Quoted passage:
----------
So the kernel is effectively a $1\times N $ matrix. Its sum is $1$, and as $N$ is odd, you can interpret it as an equally-weighted moving average filter, applied along lines only. So it can behave like an horizontal motion blur (Question (a)).

The direct convolution requires $N-1$ adds, and one multiply (by $1/N$). Equation (1) tries to make it more efficient, both in terms of operations and calls to samples. It simply uses a recursive formulation for 1D moving average filters (a line of the image, here $x_j = I(.,j)$:

$$ \sum_{j=1}^N x_j = \sum_{j=0}^{N-1} x_j - x_0 + x_N $$

I suspect that in your formula, $K$ should be defined as $2K+1=N$. There is consistent with $K=\mathrm{floor}(N/2)$ for $N$ odd.
----------
Given material:

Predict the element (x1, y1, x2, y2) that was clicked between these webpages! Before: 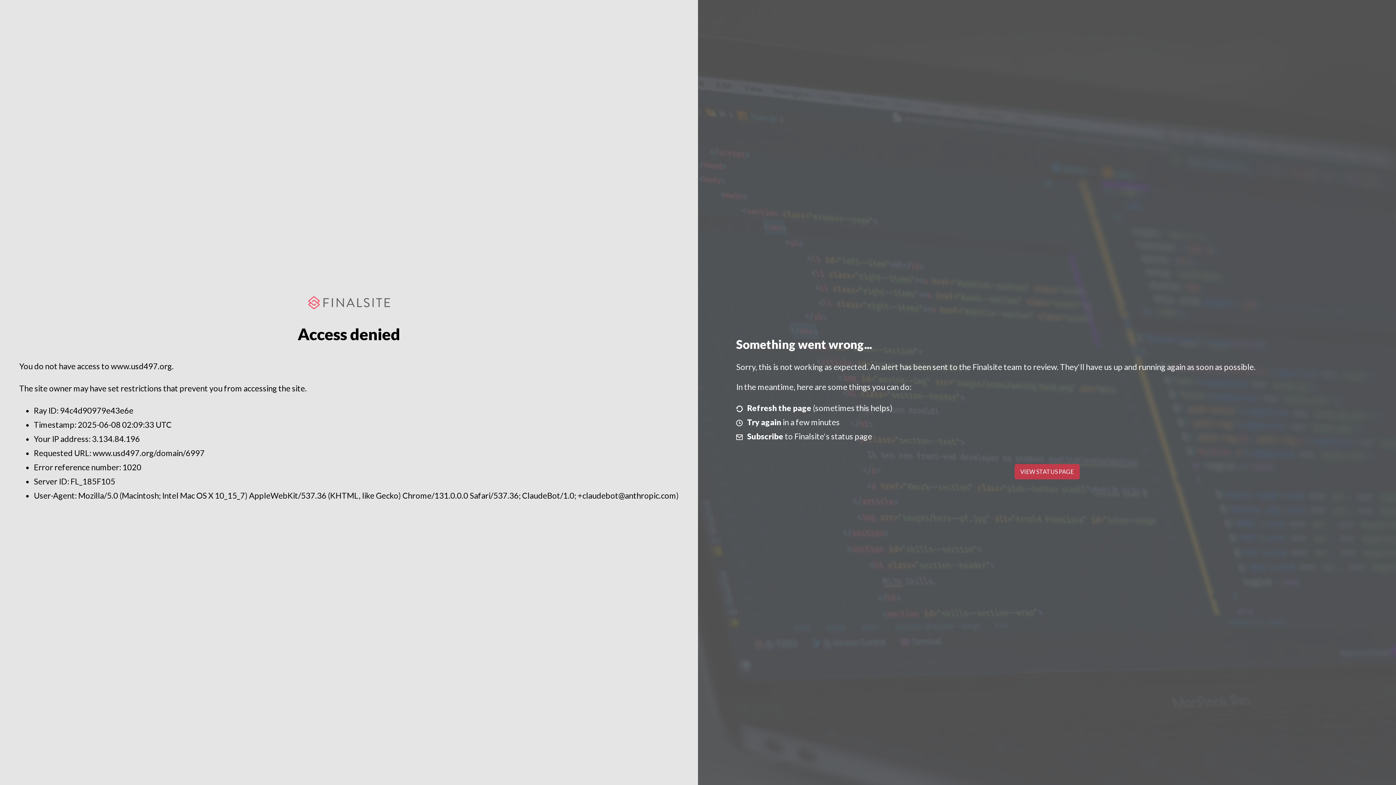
----------
Tasks to complete:
[1] In the moving-average filter explanation, how many additions does the direct convolution require?
[2] Reproduce part of the moving-average filter explanation word for word, beginning at the words "So the kernel" and stopping after "blur (Question (a)).".
[3] Continue the moving-average filter explanation from its last sentence.
The material after the filter explanation comes from a separate, unrelated source.

Answers to the tasks:
[1] It requires $N-1$ additions.

[2]
So the kernel is effectively a $1\times N $ matrix. Its sum is $1$, and as $N$ is odd, you can interpret it as an equally-weighted moving average filter, applied along lines only. So it can behave like an horizontal motion blur (Question (a)).

[3]
In other words: instead of doing sums of pixels each time you go to the right, you can reuse previous computations. The novel mean $I_0(i,j)$ is the last mean $I_0(i,j-1)$ minus $1/N$ the leftmost sample (the one that just left the previous frame) plus $1/N$ the rightmost sample (the one that just arrived).

Almost nothing to do with Taylor. The advantages:

  • a running buffer of $3$ values only is needed,
  • its is independent of the kernel size,
  • some computations can be saved if $N$ is relatively large (say $N\ge 5$).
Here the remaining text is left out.